Received for publication June 27, 2002. Revisions requested July 26, 2002; revisions received Sept 9, 2002. Accepted for publication Sept 13, 2002. Address for reprints: Shigeki Morita, MD, Department of Cardiovascular Surgery, Faculty of Medicine, Kyushu University, 3-1-1 Maidashi, Higashi-ku, Fukuoka 812-8582, Japan (E-mail: morita{at}heart.med.kyushu-u.ac.jp).
Objectives: Few data have been available regarding the immediate response in ventricular mechanics to acute volume reduction caused by aortic valve replacement for aortic regurgitation.
Methods: We studied 9 patients in the operating room immediately before and after the institution of cardiopulmonary bypass. Left ventricular pressure and cross-sectional area (a surrogate of left ventricular volume) were measured with a catheter-tip manometer and a transesophageal echocardiographic system equipped with automated border-detection technology. Left ventricular pressure-area loops were constructed, and the caval occlusion method was used to obtain the slope of the end-systolic pressure-area relationship and the end-systolic area associated with 100 mm Hg. From the steady-state beats, stroke area was obtained by subtracting the minimum area from the maximum area. Effective arterial elastance, a measure of ventricular afterload, was calculated from end-systolic pressure, and stroke area as follows: effective arterial elastance equals end-systolic pressure divided by stroke area.

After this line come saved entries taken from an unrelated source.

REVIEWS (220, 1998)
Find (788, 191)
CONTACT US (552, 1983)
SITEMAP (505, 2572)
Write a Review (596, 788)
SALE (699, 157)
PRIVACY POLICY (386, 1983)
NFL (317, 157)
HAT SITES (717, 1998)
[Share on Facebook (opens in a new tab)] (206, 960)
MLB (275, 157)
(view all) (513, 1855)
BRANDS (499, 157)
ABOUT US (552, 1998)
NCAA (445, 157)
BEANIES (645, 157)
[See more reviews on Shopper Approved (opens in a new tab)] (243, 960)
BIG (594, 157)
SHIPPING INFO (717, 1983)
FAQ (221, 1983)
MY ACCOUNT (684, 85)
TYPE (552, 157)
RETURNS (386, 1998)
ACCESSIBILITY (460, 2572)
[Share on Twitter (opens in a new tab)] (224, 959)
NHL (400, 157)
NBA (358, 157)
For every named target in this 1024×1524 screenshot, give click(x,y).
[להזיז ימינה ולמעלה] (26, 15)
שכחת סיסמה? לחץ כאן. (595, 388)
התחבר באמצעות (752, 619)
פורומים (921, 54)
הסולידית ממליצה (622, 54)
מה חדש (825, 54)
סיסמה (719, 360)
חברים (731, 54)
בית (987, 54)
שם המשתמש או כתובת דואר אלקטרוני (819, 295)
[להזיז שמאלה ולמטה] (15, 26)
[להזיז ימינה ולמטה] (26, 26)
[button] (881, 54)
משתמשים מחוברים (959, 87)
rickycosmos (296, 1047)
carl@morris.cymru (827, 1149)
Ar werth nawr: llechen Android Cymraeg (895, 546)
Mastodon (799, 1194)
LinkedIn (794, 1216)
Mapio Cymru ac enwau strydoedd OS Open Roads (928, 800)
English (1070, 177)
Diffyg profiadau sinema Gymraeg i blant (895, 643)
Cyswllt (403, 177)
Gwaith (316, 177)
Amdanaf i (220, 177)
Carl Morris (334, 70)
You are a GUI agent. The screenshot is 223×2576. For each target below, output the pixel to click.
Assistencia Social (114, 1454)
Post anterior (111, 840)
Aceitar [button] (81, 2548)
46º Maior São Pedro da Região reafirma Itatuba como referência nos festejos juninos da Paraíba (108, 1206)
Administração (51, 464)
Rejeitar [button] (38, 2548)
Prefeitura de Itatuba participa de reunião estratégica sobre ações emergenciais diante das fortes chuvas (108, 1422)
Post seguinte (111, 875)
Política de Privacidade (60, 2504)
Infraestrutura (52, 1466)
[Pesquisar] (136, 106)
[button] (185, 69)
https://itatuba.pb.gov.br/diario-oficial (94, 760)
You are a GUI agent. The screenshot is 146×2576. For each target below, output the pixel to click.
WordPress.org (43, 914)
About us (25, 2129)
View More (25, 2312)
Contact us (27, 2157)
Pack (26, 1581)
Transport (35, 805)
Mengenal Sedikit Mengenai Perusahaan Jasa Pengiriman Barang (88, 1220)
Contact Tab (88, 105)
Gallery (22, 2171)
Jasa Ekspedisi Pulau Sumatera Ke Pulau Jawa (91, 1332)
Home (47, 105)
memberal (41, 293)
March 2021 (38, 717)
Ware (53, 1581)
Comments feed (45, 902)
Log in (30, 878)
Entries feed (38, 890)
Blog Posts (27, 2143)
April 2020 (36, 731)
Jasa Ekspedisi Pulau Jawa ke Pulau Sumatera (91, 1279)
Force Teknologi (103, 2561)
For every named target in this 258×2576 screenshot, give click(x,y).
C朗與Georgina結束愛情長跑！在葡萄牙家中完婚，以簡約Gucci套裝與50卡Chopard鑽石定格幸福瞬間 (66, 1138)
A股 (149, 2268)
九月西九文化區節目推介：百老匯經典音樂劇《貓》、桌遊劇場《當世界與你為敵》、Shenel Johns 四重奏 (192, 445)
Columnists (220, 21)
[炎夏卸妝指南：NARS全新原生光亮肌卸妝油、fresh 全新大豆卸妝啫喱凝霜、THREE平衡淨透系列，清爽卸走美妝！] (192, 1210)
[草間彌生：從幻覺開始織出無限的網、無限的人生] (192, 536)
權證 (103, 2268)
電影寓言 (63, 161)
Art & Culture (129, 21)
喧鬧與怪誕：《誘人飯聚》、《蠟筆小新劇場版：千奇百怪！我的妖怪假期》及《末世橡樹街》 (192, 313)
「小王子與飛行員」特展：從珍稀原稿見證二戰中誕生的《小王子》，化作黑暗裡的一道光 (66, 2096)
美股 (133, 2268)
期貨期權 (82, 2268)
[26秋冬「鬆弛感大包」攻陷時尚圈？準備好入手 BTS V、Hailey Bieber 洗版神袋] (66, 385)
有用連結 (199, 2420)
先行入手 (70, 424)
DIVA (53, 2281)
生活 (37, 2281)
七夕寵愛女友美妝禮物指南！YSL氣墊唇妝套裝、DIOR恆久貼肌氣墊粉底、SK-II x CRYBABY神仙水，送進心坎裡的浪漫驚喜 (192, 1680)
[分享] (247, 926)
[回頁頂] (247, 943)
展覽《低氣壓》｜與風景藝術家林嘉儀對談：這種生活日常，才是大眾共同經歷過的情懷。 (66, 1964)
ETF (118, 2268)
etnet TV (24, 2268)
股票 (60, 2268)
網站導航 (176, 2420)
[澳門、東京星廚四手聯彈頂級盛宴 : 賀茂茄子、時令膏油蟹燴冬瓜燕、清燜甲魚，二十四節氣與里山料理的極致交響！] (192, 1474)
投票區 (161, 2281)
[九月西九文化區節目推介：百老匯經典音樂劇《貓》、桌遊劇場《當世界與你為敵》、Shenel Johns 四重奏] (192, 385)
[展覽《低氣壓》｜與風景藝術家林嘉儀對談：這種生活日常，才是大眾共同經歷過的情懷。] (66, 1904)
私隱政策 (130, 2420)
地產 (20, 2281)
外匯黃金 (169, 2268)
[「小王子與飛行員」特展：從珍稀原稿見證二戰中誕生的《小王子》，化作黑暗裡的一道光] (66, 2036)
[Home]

Results: Reductions in maximum area (21.0 ± 8.5 to 16.0 ± 6.8 cm2 [SD])and minimum area (15.3 ± 8.4 to 12.0 ± 6.1 m2) shifted the baseline pressure-area loops to the left. The slope of the end-systolic pressure-area relationship (11.6 ± 4.8 to 16.0 ± 7.5 mm Hg/cm2) and afterload (effective arterial elastance, 17.9 ± 11.6 to 26.3 ± 16.4 mm Hg/cm2) were increased, and the end-systolic area associated with 100 mm Hg was reduced (18.3 ± 10.0 to 13.7 ± 5.8 cm2).
Conclusion: Correction of volume overload reduced preload (minimum area), shifted the end-systolic pressure-area relationship to the left (decreased end-systolic area), and improved ventricular contractility (increased slope of the end-systolic pressure-area relationship). The result indicated that acute volume reduction favorably influenced ventricular mechanical parameters immediately after the operation.